* **Required task**
Add 24 to every coordinate in the answers, and write out again each line from the line with "Unisi (423, 645)" up to and including the line with "Contact (879, 25)". Change nothing else in those lines.

####

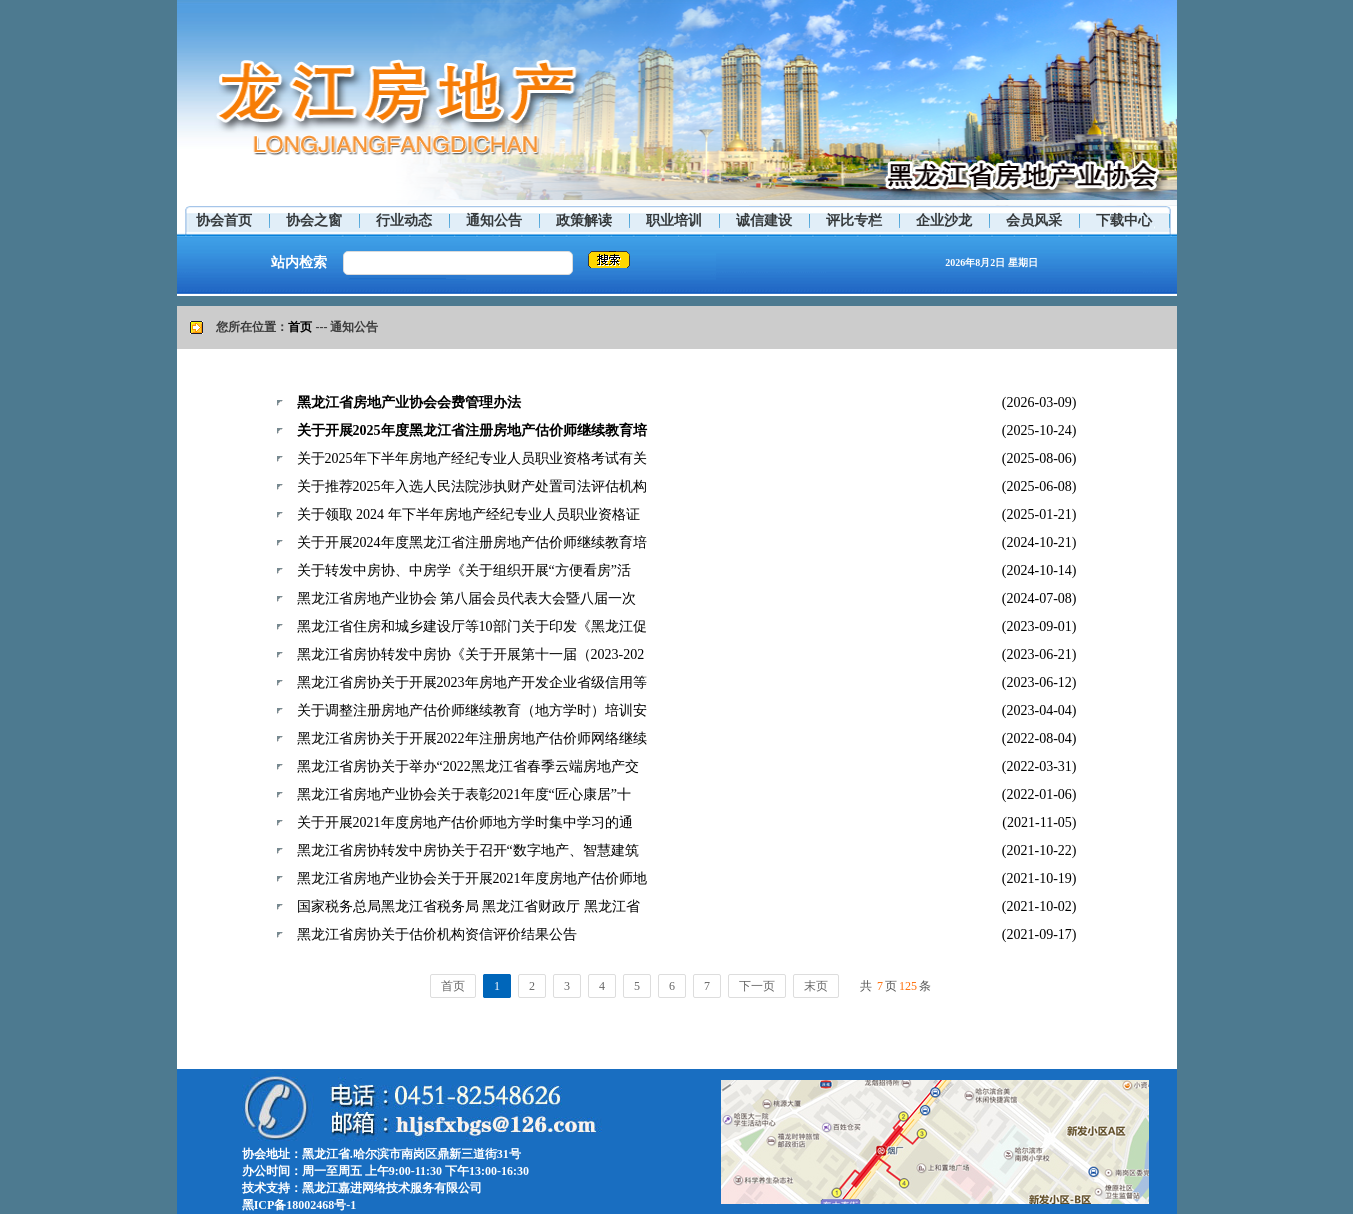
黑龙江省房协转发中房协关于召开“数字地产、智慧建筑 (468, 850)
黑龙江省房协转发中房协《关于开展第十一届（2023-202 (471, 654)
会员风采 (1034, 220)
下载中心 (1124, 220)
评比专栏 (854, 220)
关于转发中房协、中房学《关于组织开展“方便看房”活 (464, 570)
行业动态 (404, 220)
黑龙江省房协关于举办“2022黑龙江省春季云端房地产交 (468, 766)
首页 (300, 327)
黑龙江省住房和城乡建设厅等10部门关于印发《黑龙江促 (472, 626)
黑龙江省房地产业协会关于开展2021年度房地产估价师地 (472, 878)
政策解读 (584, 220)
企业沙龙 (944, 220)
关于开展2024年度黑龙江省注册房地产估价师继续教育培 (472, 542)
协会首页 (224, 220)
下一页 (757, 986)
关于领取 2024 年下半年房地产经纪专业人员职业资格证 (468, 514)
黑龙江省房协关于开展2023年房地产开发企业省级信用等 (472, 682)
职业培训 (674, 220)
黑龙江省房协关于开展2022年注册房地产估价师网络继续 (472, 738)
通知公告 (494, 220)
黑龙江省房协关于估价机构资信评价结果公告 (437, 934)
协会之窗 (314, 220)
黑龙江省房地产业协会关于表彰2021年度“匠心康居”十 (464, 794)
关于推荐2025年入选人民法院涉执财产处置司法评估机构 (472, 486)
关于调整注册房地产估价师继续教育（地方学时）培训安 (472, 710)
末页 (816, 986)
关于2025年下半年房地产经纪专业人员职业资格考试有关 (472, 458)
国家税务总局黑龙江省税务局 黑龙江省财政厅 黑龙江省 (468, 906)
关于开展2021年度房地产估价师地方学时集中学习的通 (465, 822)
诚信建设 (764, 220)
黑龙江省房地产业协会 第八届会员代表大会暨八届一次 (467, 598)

####

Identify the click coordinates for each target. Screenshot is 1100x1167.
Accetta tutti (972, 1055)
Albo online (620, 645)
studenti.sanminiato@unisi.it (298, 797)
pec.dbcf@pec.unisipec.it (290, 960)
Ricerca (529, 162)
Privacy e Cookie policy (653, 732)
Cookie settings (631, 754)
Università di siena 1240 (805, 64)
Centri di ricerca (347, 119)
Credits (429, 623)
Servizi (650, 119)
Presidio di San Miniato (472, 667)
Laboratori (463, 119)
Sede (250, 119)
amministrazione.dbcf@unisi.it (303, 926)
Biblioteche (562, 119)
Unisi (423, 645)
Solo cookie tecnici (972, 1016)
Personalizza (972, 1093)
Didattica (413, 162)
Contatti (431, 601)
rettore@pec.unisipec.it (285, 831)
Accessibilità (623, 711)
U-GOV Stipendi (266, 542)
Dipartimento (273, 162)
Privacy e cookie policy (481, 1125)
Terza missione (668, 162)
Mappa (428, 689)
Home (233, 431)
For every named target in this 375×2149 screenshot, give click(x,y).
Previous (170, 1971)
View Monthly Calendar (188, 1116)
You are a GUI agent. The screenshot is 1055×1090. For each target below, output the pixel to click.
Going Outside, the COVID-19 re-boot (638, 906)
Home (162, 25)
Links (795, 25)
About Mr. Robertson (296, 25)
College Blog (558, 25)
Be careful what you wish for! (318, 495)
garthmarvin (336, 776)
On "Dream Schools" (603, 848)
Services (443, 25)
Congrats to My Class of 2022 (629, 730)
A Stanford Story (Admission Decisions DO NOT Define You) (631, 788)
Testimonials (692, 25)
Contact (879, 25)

####

* **Solution for this exercise**
Unisi (447, 669)
Solo cookie tecnici (996, 1040)
Personalizza (996, 1117)
Didattica (437, 186)
Contatti (455, 625)
rettore@pec.unisipec.it (309, 855)
Accessibilità (647, 735)
U-GOV Stipendi (290, 566)
Dipartimento (297, 186)
Privacy e cookie policy (505, 1149)
Terza missione (692, 186)
Mappa (452, 713)
Home (257, 455)
For every named target in this 375×2149 screenshot, give click(x,y).
Previous (194, 1995)
View Monthly Calendar (212, 1140)
You are a GUI agent. The screenshot is 1055×1090. For each target below, output the pixel to click.
Going Outside, the COVID-19 re-boot (662, 930)
Home (186, 49)
Links (819, 49)
About Mr. Robertson (320, 49)
College Blog (582, 49)
Be careful what you wish for! (342, 519)
garthmarvin (360, 800)
On "Dream Schools" (627, 872)
Services (467, 49)
Congrats to My Class of 2022 (653, 754)
A Stanford Story (Admission Decisions DO NOT Define You) (655, 812)
Testimonials (716, 49)
Contact (903, 49)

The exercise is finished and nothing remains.